→ Set task: Format every line of the rows below as a JSON list of strings, one string per line, leaving out blank lines.

=== Available records ===

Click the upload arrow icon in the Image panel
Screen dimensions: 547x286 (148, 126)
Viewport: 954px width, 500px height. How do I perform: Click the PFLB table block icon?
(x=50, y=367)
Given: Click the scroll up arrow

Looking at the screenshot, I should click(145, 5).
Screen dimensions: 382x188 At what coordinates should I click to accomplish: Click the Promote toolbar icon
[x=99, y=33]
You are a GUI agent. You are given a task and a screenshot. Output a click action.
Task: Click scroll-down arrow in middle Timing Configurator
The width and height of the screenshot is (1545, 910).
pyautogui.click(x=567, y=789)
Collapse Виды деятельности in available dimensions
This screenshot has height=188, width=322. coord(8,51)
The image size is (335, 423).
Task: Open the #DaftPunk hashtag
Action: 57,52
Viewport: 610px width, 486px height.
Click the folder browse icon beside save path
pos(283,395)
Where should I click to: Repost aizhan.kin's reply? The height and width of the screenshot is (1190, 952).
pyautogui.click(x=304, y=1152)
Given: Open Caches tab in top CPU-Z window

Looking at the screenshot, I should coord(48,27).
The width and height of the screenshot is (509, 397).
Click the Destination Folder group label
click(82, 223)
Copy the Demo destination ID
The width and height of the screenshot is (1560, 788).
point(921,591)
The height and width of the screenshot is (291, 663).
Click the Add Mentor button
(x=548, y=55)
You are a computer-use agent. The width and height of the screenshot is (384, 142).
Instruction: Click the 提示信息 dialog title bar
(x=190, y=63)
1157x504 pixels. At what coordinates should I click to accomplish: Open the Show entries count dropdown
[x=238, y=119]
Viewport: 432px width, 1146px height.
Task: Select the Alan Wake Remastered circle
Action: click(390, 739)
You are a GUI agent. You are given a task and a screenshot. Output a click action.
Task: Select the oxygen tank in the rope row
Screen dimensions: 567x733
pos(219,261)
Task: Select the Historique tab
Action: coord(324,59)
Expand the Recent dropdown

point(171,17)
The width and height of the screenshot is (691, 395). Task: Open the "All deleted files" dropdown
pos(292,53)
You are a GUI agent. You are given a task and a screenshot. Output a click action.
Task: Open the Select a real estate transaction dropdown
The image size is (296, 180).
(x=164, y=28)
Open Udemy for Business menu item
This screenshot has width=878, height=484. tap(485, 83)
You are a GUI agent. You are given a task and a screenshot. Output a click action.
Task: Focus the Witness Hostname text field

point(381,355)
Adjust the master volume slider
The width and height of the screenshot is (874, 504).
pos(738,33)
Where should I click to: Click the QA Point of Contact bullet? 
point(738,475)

===

→ Solution to the exercise:
[
  "Click the upload arrow icon in the Image panel",
  "Screen dimensions: 547x286 (148, 126)",
  "Viewport: 954px width, 500px height. How do I perform: Click the PFLB table block icon?",
  "(x=50, y=367)",
  "Given: Click the scroll up arrow",
  "Looking at the screenshot, I should click(145, 5).",
  "Screen dimensions: 382x188 At what coordinates should I click to accomplish: Click the Promote toolbar icon",
  "[x=99, y=33]",
  "You are a GUI agent. You are given a task and a screenshot. Output a click action.",
  "Task: Click scroll-down arrow in middle Timing Configurator",
  "The width and height of the screenshot is (1545, 910).",
  "pyautogui.click(x=567, y=789)",
  "Collapse Виды деятельности in available dimensions",
  "This screenshot has height=188, width=322. coord(8,51)",
  "The image size is (335, 423).",
  "Task: Open the #DaftPunk hashtag",
  "Action: 57,52",
  "Viewport: 610px width, 486px height.",
  "Click the folder browse icon beside save path",
  "pos(283,395)",
  "Where should I click to: Repost aizhan.kin's reply? The height and width of the screenshot is (1190, 952).",
  "pyautogui.click(x=304, y=1152)",
  "Given: Open Caches tab in top CPU-Z window",
  "Looking at the screenshot, I should coord(48,27).",
  "The width and height of the screenshot is (509, 397).",
  "Click the Destination Folder group label",
  "click(82, 223)",
  "Copy the Demo destination ID",
  "The width and height of the screenshot is (1560, 788).",
  "point(921,591)",
  "The height and width of the screenshot is (291, 663).",
  "Click the Add Mentor button",
  "(x=548, y=55)",
  "You are a computer-use agent. The width and height of the screenshot is (384, 142).",
  "Instruction: Click the 提示信息 dialog title bar",
  "(x=190, y=63)",
  "1157x504 pixels. At what coordinates should I click to accomplish: Open the Show entries count dropdown",
  "[x=238, y=119]",
  "Viewport: 432px width, 1146px height.",
  "Task: Select the Alan Wake Remastered circle",
  "Action: click(390, 739)",
  "You are a GUI agent. You are given a task and a screenshot. Output a click action.",
  "Task: Select the oxygen tank in the rope row",
  "Screen dimensions: 567x733",
  "pos(219,261)",
  "Task: Select the Historique tab",
  "Action: coord(324,59)",
  "Expand the Recent dropdown",
  "point(171,17)",
  "The width and height of the screenshot is (691, 395). Task: Open the \"All deleted files\" dropdown",
  "pos(292,53)",
  "You are a GUI agent. You are given a task and a screenshot. Output a click action.",
  "Task: Open the Select a real estate transaction dropdown",
  "The image size is (296, 180).",
  "(x=164, y=28)",
  "Open Udemy for Business menu item",
  "This screenshot has width=878, height=484. tap(485, 83)",
  "You are a GUI agent. You are given a task and a screenshot. Output a click action.",
  "Task: Focus the Witness Hostname text field",
  "point(381,355)",
  "Adjust the master volume slider",
  "The width and height of the screenshot is (874, 504).",
  "pos(738,33)",
  "Where should I click to: Click the QA Point of Contact bullet? ",
  "point(738,475)"
]